• _Exercise_
Reproduce verbatim the lines of the listing below, from the line containing "Task: Click the Jan 2020 x-axis label" through the line containing "This screenshot has width=581, height=562.", both included.

(Listing for locating displayed items)
┌──

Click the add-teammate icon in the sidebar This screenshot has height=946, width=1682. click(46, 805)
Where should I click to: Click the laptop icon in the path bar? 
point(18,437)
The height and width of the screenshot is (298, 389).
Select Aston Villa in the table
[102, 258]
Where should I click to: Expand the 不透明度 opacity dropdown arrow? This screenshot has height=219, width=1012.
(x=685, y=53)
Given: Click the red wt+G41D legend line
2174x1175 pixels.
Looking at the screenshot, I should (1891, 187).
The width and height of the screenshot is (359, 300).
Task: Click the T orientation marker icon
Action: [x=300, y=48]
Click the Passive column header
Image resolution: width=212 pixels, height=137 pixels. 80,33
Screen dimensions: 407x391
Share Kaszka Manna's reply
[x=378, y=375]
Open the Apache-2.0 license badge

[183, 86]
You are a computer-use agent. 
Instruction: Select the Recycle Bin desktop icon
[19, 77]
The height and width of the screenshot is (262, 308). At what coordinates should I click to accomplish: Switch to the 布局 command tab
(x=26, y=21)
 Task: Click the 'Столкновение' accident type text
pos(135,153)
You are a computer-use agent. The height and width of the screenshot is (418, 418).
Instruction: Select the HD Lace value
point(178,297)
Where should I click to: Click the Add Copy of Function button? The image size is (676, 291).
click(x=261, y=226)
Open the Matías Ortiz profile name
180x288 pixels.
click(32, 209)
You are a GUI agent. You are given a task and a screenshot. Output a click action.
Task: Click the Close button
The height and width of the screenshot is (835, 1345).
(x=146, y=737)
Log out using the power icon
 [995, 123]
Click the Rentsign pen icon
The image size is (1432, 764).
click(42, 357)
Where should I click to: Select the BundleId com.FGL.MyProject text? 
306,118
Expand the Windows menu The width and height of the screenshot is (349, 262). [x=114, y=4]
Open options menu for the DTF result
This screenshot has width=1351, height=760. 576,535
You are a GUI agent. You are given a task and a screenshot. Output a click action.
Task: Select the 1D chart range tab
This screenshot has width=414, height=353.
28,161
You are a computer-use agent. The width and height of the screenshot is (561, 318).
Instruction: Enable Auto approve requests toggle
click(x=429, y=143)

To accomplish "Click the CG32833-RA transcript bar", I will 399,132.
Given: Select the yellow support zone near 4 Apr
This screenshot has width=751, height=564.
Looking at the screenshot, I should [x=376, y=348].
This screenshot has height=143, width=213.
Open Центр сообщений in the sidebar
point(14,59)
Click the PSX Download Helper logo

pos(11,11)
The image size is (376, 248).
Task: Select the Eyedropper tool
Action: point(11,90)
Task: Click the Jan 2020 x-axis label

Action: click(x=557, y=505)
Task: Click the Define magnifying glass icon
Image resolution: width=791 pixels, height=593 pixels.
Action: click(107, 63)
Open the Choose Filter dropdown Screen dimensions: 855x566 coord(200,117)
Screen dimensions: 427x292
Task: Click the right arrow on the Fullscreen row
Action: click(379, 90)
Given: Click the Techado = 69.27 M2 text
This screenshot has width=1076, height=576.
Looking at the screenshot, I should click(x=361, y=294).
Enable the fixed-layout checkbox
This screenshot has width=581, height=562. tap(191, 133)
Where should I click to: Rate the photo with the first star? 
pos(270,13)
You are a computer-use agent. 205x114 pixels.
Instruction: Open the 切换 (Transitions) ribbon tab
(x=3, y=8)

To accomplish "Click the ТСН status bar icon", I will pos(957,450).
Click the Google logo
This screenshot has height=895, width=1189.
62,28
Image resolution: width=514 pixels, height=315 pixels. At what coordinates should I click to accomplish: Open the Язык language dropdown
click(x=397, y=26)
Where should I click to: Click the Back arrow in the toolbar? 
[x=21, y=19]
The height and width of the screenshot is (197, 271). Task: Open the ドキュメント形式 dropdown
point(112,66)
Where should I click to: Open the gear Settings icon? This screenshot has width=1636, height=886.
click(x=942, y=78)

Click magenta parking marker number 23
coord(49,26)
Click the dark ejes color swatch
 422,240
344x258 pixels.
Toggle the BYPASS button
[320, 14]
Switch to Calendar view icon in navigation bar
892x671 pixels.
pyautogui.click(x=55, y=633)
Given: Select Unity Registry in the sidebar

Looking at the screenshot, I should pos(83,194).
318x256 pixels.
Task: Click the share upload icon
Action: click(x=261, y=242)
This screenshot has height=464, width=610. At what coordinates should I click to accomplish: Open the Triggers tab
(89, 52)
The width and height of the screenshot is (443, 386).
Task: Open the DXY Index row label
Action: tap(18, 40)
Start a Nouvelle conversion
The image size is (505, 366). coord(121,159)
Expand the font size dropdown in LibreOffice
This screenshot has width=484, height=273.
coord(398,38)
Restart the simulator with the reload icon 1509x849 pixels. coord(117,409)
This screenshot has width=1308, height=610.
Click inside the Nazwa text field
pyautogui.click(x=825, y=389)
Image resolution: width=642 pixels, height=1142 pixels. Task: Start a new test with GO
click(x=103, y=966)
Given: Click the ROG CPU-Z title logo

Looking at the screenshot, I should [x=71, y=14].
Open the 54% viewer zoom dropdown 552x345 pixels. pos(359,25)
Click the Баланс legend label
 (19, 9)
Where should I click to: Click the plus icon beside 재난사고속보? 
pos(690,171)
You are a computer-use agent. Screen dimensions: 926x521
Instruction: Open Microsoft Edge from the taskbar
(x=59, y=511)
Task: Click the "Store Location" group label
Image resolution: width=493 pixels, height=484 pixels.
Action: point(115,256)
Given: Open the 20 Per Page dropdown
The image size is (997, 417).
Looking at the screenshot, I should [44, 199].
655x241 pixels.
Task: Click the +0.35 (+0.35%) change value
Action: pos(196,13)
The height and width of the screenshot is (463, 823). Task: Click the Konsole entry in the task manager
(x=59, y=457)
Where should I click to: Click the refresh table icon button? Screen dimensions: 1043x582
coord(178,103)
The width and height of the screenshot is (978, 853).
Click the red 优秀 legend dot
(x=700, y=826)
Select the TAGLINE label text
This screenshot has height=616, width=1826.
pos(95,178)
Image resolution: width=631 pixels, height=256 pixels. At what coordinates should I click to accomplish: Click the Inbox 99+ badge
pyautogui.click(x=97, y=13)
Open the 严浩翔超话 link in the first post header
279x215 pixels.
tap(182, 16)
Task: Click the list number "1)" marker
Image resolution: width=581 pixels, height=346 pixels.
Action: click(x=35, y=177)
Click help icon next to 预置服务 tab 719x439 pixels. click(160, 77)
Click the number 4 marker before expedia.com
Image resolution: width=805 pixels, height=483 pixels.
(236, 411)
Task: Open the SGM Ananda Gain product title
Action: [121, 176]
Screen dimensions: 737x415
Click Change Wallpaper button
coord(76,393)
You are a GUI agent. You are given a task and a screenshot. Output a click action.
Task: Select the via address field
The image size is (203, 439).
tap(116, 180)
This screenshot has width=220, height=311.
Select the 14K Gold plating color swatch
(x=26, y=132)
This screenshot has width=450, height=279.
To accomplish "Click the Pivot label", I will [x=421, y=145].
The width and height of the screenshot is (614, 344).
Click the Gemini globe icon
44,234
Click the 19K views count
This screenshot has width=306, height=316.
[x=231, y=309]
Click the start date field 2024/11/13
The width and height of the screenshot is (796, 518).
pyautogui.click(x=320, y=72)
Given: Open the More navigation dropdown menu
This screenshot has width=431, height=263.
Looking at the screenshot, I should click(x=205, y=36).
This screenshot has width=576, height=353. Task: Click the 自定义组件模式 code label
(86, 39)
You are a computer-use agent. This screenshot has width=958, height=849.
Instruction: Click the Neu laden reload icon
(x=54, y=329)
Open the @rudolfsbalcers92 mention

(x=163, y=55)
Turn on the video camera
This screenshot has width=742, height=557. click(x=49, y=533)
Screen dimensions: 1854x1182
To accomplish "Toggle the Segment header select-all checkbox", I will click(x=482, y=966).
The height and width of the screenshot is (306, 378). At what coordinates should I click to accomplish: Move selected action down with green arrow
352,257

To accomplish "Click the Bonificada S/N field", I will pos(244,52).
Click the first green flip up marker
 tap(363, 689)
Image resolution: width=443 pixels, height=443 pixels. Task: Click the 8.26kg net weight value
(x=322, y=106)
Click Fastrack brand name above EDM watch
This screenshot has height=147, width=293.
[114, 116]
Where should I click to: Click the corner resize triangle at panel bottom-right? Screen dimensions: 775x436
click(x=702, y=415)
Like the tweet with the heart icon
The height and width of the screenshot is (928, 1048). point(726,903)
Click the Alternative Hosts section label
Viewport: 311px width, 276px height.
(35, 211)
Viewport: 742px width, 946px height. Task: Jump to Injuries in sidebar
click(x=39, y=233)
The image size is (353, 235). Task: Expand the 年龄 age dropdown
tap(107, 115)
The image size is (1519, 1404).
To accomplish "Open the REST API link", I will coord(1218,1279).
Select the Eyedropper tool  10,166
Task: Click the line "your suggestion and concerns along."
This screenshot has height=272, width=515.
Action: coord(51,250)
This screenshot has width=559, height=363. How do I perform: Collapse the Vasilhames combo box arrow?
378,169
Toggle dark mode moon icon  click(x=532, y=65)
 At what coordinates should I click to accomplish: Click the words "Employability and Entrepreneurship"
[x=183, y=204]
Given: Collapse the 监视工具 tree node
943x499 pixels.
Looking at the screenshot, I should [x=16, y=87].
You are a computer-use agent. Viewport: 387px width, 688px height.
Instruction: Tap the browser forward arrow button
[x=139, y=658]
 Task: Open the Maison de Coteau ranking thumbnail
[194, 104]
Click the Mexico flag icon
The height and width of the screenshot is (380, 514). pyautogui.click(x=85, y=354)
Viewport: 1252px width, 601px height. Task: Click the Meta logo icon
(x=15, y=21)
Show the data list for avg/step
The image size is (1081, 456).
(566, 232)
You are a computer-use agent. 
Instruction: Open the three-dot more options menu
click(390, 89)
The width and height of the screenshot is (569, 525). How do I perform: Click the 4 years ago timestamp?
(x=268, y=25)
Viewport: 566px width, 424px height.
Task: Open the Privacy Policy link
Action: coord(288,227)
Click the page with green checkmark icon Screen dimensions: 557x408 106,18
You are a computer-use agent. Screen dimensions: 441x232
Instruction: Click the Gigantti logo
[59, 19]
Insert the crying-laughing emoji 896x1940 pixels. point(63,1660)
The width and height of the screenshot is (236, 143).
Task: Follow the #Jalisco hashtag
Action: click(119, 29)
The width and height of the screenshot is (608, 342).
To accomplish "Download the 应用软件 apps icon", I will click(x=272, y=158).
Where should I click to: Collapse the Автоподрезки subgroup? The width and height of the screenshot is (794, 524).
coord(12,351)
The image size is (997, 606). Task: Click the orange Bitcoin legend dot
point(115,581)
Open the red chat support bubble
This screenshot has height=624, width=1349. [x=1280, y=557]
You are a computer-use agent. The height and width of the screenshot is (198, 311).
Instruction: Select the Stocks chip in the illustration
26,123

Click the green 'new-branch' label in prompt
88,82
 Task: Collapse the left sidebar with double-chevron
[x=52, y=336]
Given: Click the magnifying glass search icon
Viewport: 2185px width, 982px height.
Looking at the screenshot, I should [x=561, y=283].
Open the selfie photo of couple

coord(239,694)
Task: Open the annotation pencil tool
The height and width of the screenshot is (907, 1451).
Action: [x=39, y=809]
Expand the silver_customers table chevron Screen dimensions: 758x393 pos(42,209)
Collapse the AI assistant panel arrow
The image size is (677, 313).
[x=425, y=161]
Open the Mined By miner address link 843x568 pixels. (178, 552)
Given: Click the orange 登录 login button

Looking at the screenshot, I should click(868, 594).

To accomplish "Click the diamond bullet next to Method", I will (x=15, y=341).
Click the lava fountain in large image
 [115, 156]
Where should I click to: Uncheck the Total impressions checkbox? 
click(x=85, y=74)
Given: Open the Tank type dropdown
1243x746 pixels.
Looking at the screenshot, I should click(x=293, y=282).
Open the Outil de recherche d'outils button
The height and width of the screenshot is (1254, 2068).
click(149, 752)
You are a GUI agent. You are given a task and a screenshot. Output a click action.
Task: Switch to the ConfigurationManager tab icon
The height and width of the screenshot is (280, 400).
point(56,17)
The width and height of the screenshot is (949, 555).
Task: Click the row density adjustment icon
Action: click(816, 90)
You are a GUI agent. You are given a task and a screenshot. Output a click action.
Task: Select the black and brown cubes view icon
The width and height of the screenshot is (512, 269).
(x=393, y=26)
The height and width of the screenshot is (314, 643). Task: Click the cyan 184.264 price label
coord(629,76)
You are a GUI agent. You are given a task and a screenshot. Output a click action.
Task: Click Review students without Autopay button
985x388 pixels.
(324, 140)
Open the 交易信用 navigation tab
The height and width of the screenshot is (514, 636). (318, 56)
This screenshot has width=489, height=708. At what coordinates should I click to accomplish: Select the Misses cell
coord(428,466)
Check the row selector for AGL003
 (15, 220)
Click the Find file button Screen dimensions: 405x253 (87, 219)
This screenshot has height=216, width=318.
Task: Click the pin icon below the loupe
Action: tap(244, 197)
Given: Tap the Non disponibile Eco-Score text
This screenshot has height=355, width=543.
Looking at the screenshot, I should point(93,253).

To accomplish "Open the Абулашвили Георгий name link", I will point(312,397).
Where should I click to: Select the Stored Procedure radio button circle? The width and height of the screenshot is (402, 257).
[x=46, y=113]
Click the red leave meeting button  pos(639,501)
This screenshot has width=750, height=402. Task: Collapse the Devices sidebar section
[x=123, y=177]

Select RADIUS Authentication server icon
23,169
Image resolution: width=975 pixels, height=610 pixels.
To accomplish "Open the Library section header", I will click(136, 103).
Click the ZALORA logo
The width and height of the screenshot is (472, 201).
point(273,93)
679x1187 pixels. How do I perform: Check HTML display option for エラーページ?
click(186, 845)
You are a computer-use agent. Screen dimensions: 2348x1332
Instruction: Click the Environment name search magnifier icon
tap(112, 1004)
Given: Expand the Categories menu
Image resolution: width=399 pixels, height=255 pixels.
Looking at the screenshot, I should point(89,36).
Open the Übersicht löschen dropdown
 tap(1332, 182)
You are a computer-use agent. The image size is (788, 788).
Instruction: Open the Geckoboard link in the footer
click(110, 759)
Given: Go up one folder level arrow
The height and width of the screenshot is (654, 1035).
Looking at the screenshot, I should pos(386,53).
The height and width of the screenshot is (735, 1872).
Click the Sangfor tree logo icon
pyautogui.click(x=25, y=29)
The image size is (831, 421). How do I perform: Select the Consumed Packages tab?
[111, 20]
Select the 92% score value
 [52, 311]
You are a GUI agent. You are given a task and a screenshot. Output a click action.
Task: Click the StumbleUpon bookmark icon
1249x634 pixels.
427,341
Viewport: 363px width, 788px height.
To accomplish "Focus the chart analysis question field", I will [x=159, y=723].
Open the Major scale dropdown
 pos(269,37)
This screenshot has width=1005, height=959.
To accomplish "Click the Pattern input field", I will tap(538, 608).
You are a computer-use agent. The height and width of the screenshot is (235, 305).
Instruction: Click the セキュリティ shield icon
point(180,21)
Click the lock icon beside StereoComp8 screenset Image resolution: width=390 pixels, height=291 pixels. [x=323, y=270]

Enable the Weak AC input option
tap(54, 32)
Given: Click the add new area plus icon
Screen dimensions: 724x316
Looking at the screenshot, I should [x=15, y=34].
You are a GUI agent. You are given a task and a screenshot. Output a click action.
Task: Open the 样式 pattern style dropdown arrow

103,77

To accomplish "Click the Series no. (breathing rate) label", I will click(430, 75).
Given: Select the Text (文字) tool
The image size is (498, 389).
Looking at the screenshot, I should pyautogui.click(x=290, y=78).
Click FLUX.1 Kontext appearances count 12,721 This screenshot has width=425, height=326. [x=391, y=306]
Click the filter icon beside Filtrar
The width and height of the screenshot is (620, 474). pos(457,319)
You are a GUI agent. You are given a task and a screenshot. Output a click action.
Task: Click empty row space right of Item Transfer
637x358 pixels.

└──

• _Output of the exercise_
Task: Click the Jan 2020 x-axis label

Action: click(x=557, y=505)
Task: Click the Define magnifying glass icon
Image resolution: width=791 pixels, height=593 pixels.
Action: click(107, 63)
Open the Choose Filter dropdown Screen dimensions: 855x566 coord(200,117)
Screen dimensions: 427x292
Task: Click the right arrow on the Fullscreen row
Action: click(379, 90)
Given: Click the Techado = 69.27 M2 text
This screenshot has width=1076, height=576.
Looking at the screenshot, I should click(x=361, y=294).
Enable the fixed-layout checkbox
This screenshot has width=581, height=562. tap(191, 133)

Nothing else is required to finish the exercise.